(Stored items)
════

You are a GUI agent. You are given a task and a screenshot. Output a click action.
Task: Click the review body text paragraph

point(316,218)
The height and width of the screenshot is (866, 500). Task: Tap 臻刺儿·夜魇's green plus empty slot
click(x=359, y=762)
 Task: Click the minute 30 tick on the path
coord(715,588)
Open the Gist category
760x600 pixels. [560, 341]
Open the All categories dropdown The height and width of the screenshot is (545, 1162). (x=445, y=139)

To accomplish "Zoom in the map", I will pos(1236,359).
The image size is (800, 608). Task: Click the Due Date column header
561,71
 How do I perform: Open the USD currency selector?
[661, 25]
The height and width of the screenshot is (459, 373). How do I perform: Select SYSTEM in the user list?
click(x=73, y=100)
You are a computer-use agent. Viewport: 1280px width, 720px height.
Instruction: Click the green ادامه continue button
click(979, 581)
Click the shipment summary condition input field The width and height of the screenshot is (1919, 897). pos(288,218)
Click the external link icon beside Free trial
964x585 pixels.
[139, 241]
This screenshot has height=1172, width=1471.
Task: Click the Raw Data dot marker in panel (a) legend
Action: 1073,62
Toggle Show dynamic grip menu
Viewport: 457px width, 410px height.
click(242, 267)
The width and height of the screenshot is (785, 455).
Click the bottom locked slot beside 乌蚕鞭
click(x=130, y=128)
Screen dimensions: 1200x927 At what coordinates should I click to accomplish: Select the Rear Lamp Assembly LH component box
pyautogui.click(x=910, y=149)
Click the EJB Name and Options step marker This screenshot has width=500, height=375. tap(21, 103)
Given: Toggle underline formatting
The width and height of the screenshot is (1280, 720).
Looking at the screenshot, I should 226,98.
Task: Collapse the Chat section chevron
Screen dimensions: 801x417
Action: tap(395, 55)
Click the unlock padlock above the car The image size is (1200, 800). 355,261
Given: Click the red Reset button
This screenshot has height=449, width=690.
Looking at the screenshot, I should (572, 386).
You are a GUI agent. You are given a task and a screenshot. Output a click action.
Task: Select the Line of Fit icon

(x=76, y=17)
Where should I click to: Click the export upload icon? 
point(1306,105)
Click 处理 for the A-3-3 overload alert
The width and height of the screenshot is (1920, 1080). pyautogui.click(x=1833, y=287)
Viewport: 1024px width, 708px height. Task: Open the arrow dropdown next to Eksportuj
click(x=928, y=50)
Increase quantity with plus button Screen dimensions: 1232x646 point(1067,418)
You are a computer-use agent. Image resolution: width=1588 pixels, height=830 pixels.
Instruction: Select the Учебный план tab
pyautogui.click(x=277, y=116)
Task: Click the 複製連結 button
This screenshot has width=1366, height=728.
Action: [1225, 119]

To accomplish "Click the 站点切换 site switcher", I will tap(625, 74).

════

→ ASSIGNMENT
Your task is to reproduce all the data exactly as shown.

→ YOUR SOLUTION
You are a GUI agent. You are given a task and a screenshot. Output a click action.
Task: Click the review body text paragraph

point(316,218)
The height and width of the screenshot is (866, 500). Task: Tap 臻刺儿·夜魇's green plus empty slot
click(x=359, y=762)
 Task: Click the minute 30 tick on the path
coord(715,588)
Open the Gist category
760x600 pixels. [560, 341]
Open the All categories dropdown The height and width of the screenshot is (545, 1162). (x=445, y=139)

To accomplish "Zoom in the map", I will pos(1236,359).
The image size is (800, 608). Task: Click the Due Date column header
561,71
 How do I perform: Open the USD currency selector?
[661, 25]
The height and width of the screenshot is (459, 373). How do I perform: Select SYSTEM in the user list?
click(x=73, y=100)
You are a computer-use agent. Viewport: 1280px width, 720px height.
Instruction: Click the green ادامه continue button
click(979, 581)
Click the shipment summary condition input field The width and height of the screenshot is (1919, 897). pos(288,218)
Click the external link icon beside Free trial
964x585 pixels.
[139, 241]
This screenshot has height=1172, width=1471.
Task: Click the Raw Data dot marker in panel (a) legend
Action: 1073,62
Toggle Show dynamic grip menu
Viewport: 457px width, 410px height.
click(242, 267)
The width and height of the screenshot is (785, 455).
Click the bottom locked slot beside 乌蚕鞭
click(x=130, y=128)
Screen dimensions: 1200x927 At what coordinates should I click to accomplish: Select the Rear Lamp Assembly LH component box
pyautogui.click(x=910, y=149)
Click the EJB Name and Options step marker This screenshot has width=500, height=375. tap(21, 103)
Given: Toggle underline formatting
The width and height of the screenshot is (1280, 720).
Looking at the screenshot, I should 226,98.
Task: Collapse the Chat section chevron
Screen dimensions: 801x417
Action: tap(395, 55)
Click the unlock padlock above the car The image size is (1200, 800). 355,261
Given: Click the red Reset button
This screenshot has height=449, width=690.
Looking at the screenshot, I should (572, 386).
You are a GUI agent. You are given a task and a screenshot. Output a click action.
Task: Select the Line of Fit icon

(x=76, y=17)
Where should I click to: Click the export upload icon? 
point(1306,105)
Click 处理 for the A-3-3 overload alert
The width and height of the screenshot is (1920, 1080). pyautogui.click(x=1833, y=287)
Viewport: 1024px width, 708px height. Task: Open the arrow dropdown next to Eksportuj
click(x=928, y=50)
Increase quantity with plus button Screen dimensions: 1232x646 point(1067,418)
You are a computer-use agent. Image resolution: width=1588 pixels, height=830 pixels.
Instruction: Select the Учебный план tab
pyautogui.click(x=277, y=116)
Task: Click the 複製連結 button
This screenshot has width=1366, height=728.
Action: [1225, 119]

To accomplish "Click the 站点切换 site switcher", I will tap(625, 74).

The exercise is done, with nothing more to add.